Underlying the attempt to build a robust account of transphobia within the definition of the term is the problematic assumption that there is a singular phenomenon of which there can be a uniform account. Consider that while the pronoun it can be used to deny the personhood of individuals deemed outside the binary categories, the expression really a man disguised as a woman effectively accuses a trans person of pretense by deeming them within one of the binary categories. Both are instances of verbal harassment, and both can function as “justifications” for physical violence. But that the latter concerns a response to perceived violations of the binary is surely controversial. Both trans woman and transphobe may agree that she belongs in the binary. The question, on the contrary, is where. Whether there is a singular phenomenon here (hostile responses to perceived violations of the binary) is therefore far from clear.
And transphobia can be manifested differently in different cultures. For example, Latin American representations of trans people as deceivers may include stronger associations with criminality (Lewis 2010). Indeed transphobia can occur differently in different types of social contexts within a culture. In therapeutic contexts it is not uncommon for trans people to be viewed as mentally ill. Yet this representation need not be found in other contexts (say, sex work). The view that “mental illness” is the paradigmatic stigma elides different forms of stigma applied to trans people for whom access to medico-psycho-therapeutic narratives is irrelevant. And the controversial expectation that there is a single phenomenon is precisely what helps promote treatment of specific kinds of transphobia as somehow exemplary.

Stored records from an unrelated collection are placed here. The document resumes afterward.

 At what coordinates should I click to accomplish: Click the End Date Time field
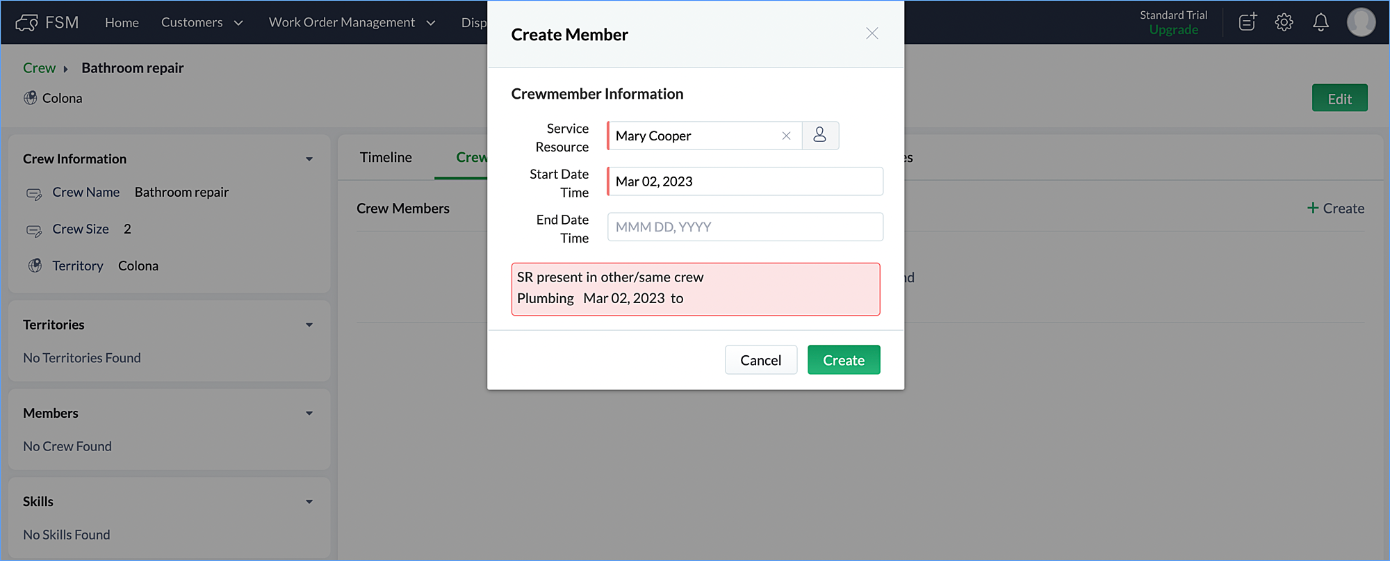point(745,227)
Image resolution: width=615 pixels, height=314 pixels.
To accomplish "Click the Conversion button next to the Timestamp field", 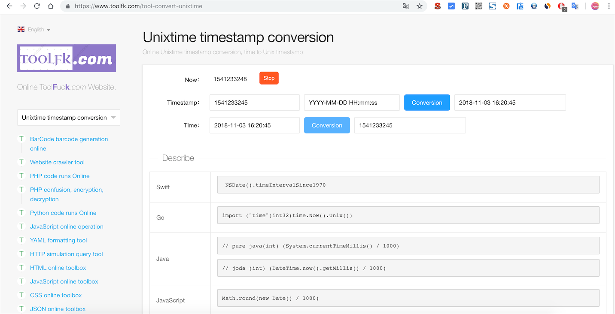I will [427, 103].
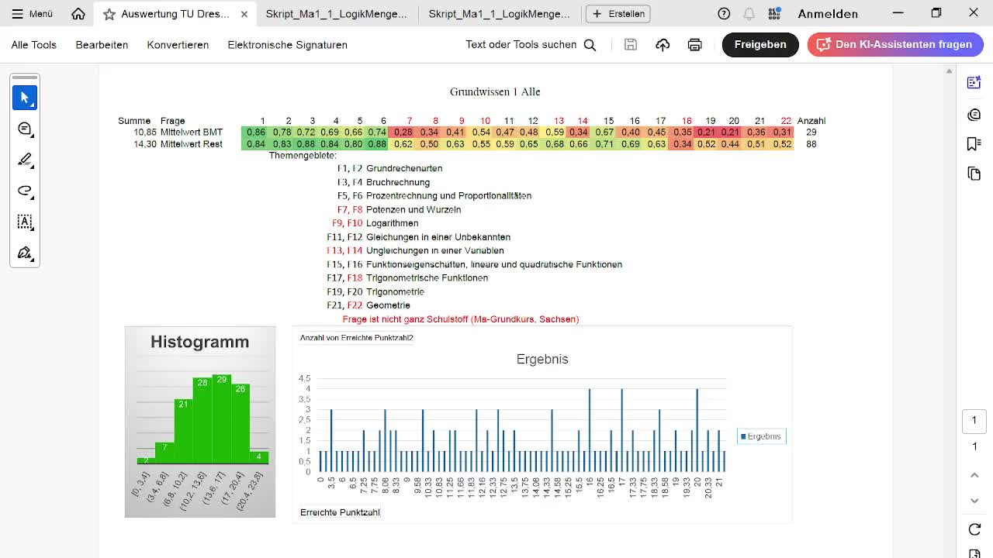993x558 pixels.
Task: Open the Menü hamburger menu
Action: pyautogui.click(x=33, y=14)
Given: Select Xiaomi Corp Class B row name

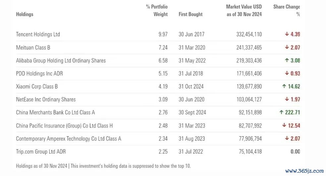Looking at the screenshot, I should (x=37, y=86).
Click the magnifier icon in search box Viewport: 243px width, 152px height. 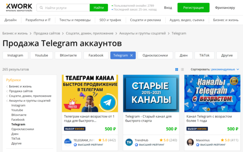41,8

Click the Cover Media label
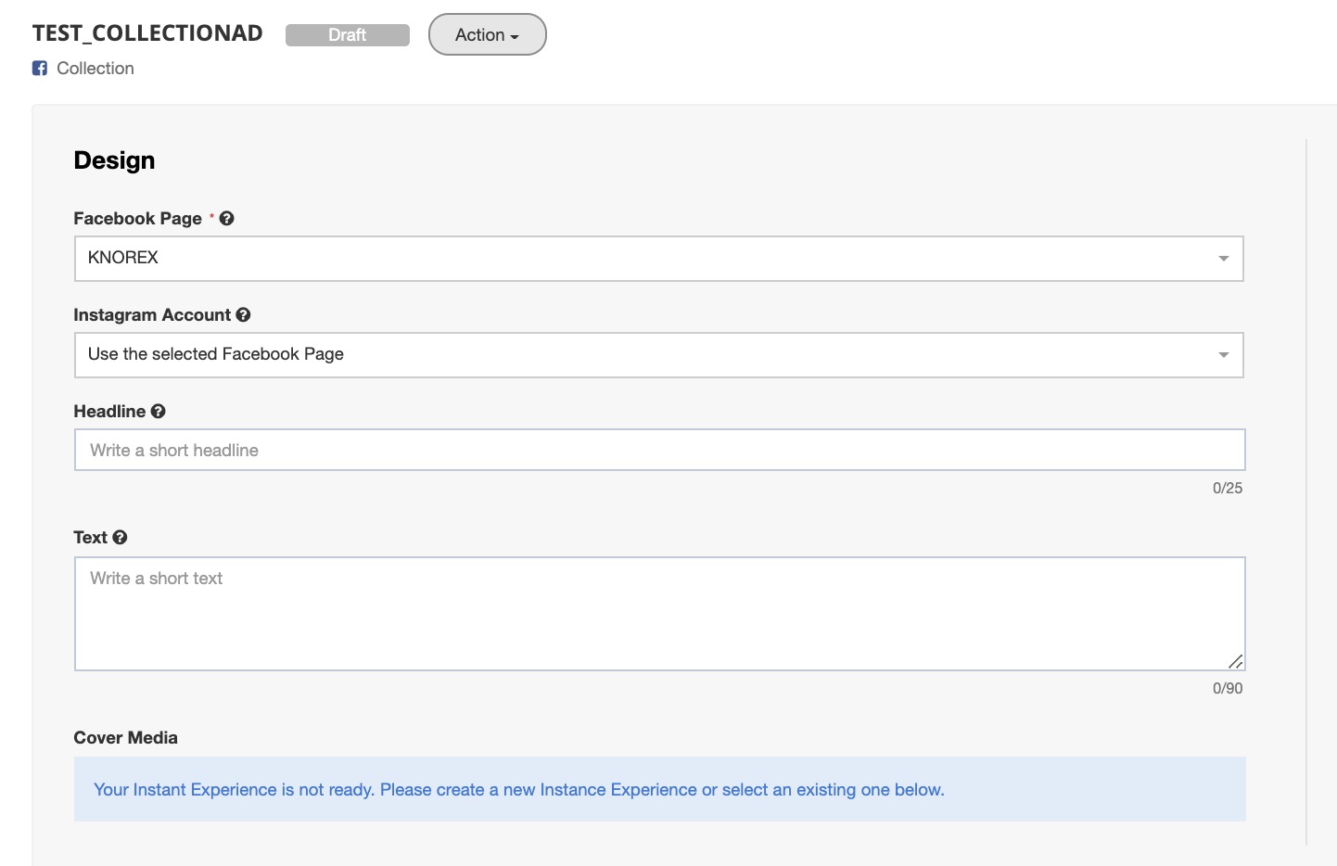coord(125,738)
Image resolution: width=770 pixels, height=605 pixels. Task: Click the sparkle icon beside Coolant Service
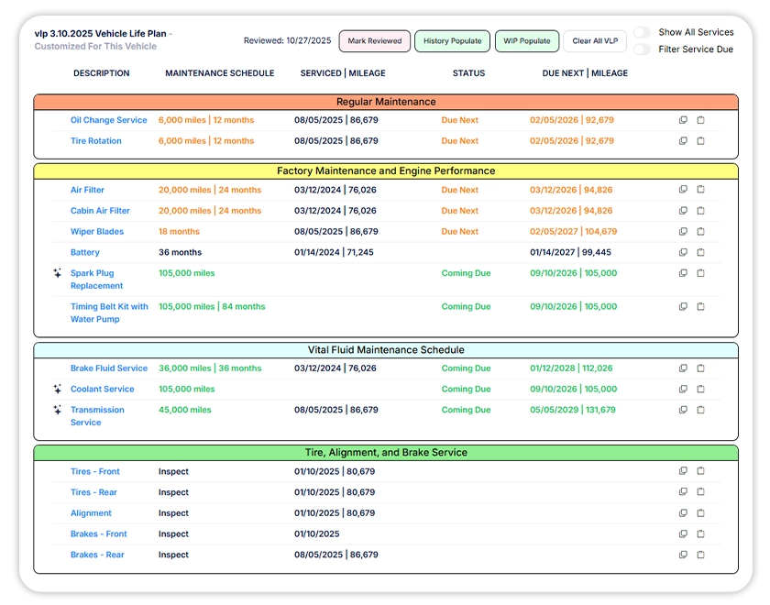[57, 390]
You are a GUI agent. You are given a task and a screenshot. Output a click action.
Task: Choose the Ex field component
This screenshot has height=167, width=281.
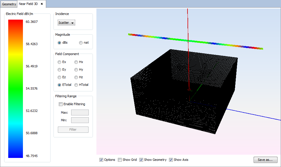[60, 62]
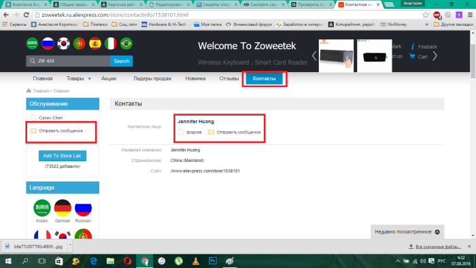Screen dimensions: 476x268
Task: Click Отправить сообщение next to Jennifer Huang
Action: click(x=238, y=132)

Finally, the view that transphobia can be separated from other enactments of power (such as sexism, classism, racism) is a nonstarter. This means that not all acts of violence against trans people need be transphobic in nature. A trans woman might be targeted not because of her trans status but because she is simply viewed as a sex worker (Namaste 2005). Moreover, at least in some cases, transphobia may be inseparably blended with misogyny or racism in ways that challenge a single-axis model of power (Juang 2006). Such inseparabilities undermine the attempt to account for transphobia in a way that excludes or marginalizes considerations of sexism, racism, classism, ableism, and so forth. This consideration is important because it questions why certain instances of violence should be characterized as instances of transphobia (as opposed to instances of racism or sexism) in the first place and what the underlying political agenda sustaining such characterization is. My conclusion, at any rate, is that while we might have a definition of transphobia, the term is not much more than a convenient (and not altogether innocent) placeholder for the real intellectual work that remains to be done.
1. Merriam-Webster's Collegiate Dictionary Online, s.v. “homophobia,” accessed December 13, 2013, www.merriam-webster.com/dictionary/homophobia.
2. While Hopkins discusses homophobia, not transphobia, his idea is useful in this context.